**EXERCISE**
In the data below, find the line that contains "Add another カラーオーバーレイ with plus icon" and the line that contains "Viewport: 926px width, 694px height.". Copy both, plus every line between them, exactly.

**EXERCISE MATERIAL**
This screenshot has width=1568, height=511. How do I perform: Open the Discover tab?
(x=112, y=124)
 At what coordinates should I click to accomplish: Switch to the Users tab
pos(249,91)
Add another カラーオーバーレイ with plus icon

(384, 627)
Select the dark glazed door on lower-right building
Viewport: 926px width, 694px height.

--

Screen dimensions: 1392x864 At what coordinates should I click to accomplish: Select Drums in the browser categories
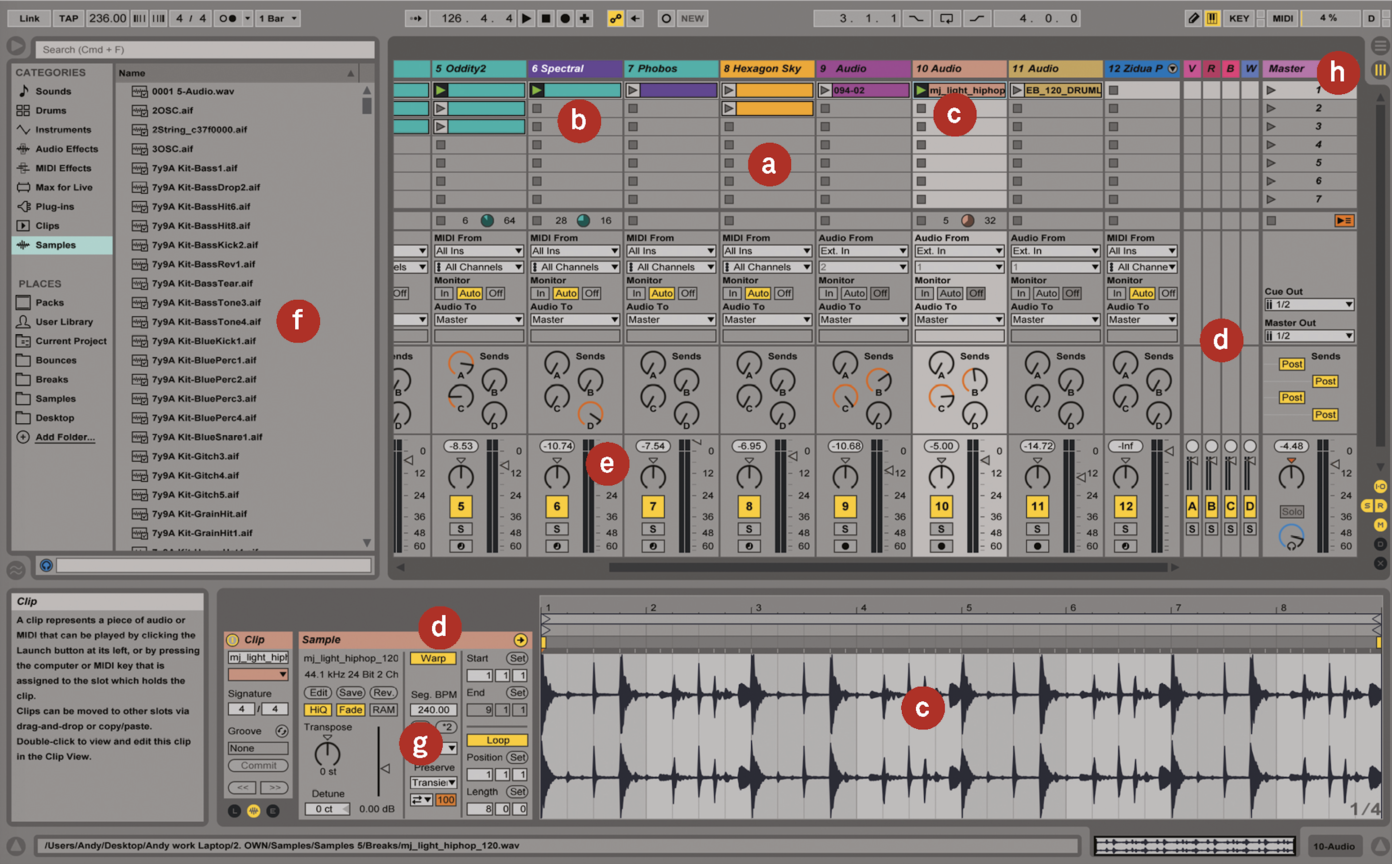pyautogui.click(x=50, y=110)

**EXERCISE RESULT**
Add another カラーオーバーレイ with plus icon

(384, 627)
Select the dark glazed door on lower-right building
Viewport: 926px width, 694px height.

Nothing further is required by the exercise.